=== Section Start ===
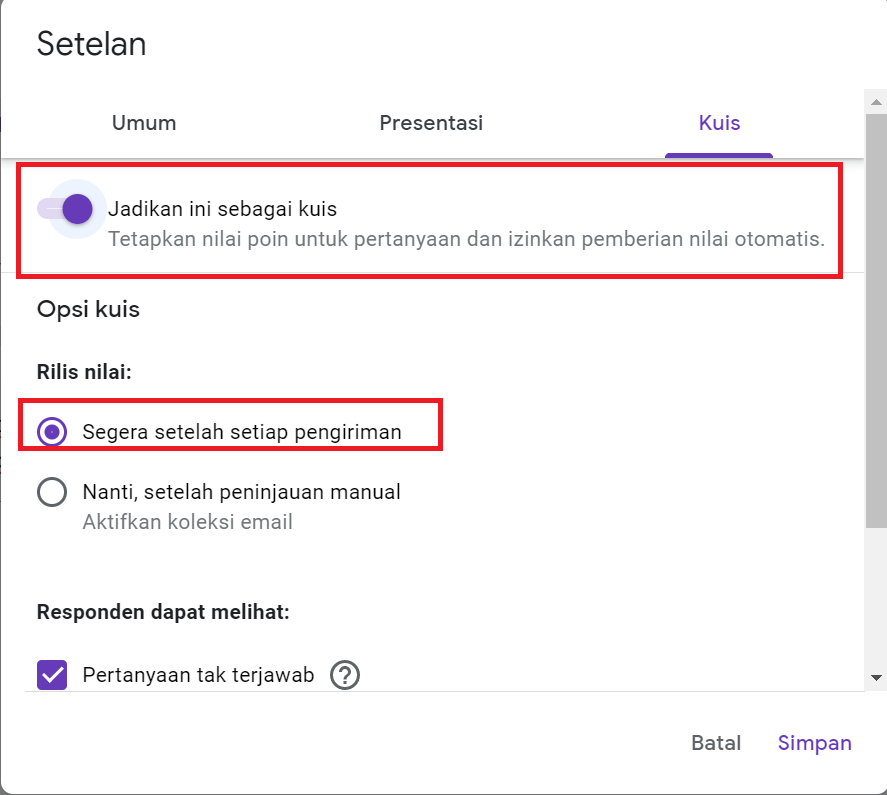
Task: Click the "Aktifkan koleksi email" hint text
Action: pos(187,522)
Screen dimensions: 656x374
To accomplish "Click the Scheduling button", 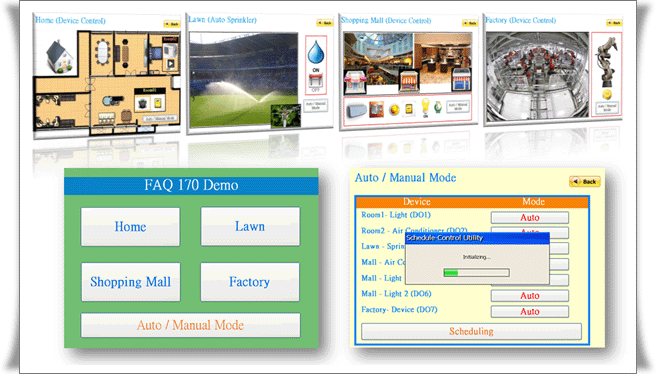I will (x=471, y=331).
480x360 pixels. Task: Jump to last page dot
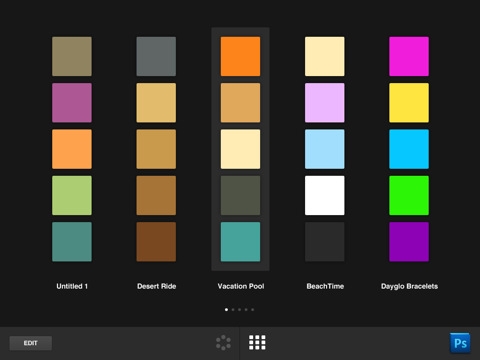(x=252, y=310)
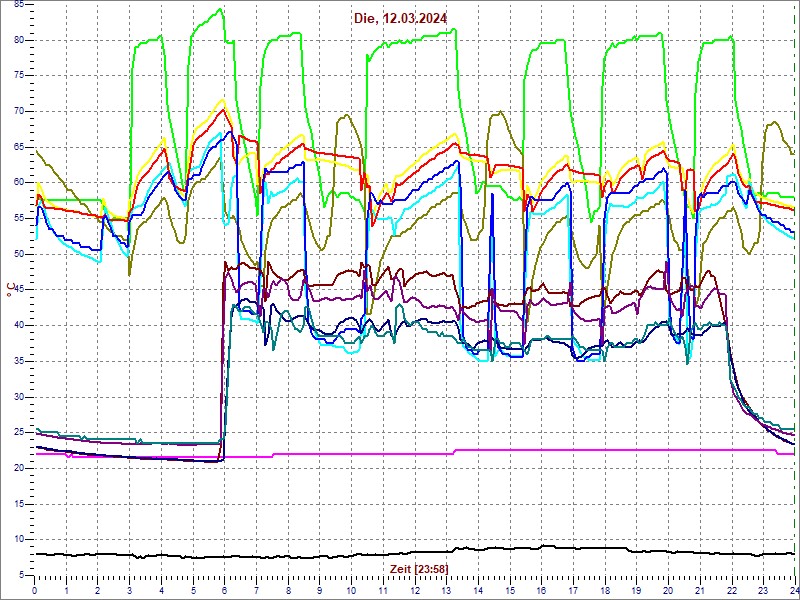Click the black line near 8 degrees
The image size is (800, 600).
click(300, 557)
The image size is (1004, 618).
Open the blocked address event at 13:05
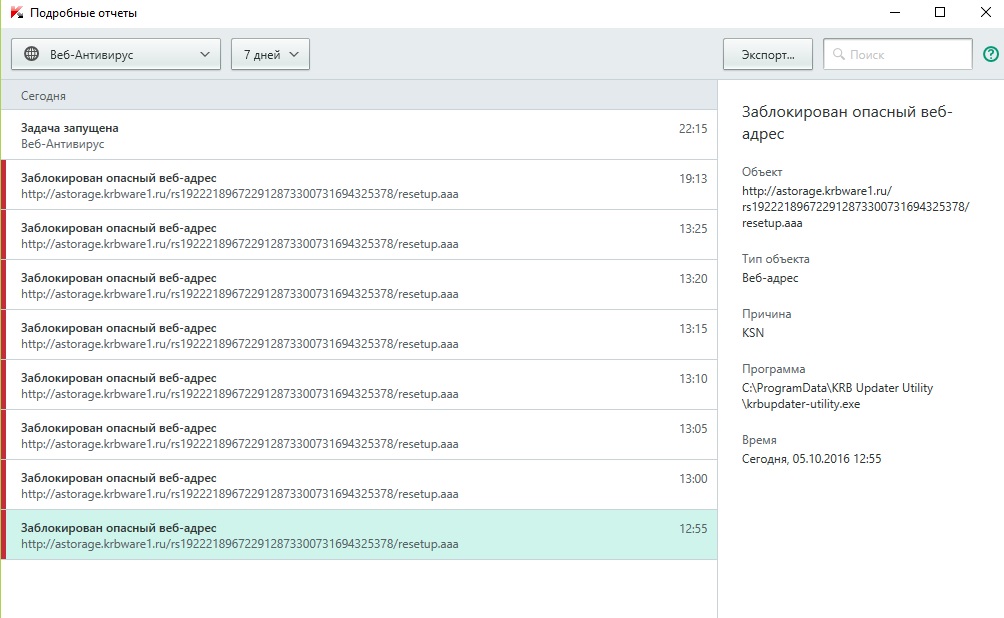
=== Section End ===
=== Section Start ===
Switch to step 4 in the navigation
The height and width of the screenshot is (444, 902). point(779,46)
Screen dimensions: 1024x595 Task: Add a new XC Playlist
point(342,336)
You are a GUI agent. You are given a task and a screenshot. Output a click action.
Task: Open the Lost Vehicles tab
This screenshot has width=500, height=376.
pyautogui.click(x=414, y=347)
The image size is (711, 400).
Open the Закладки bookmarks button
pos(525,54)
=== Section End ===
§ Exercise brief
Taking the entries above, write out exactly each line from the one holding "Switch to step 4 in the navigation" to the one holding "You are a GUI", both included, and stop there.

§ Result of the task
Switch to step 4 in the navigation
The height and width of the screenshot is (444, 902). point(779,46)
Screen dimensions: 1024x595 Task: Add a new XC Playlist
point(342,336)
You are a GUI agent. You are given a task and a screenshot. Output a click action.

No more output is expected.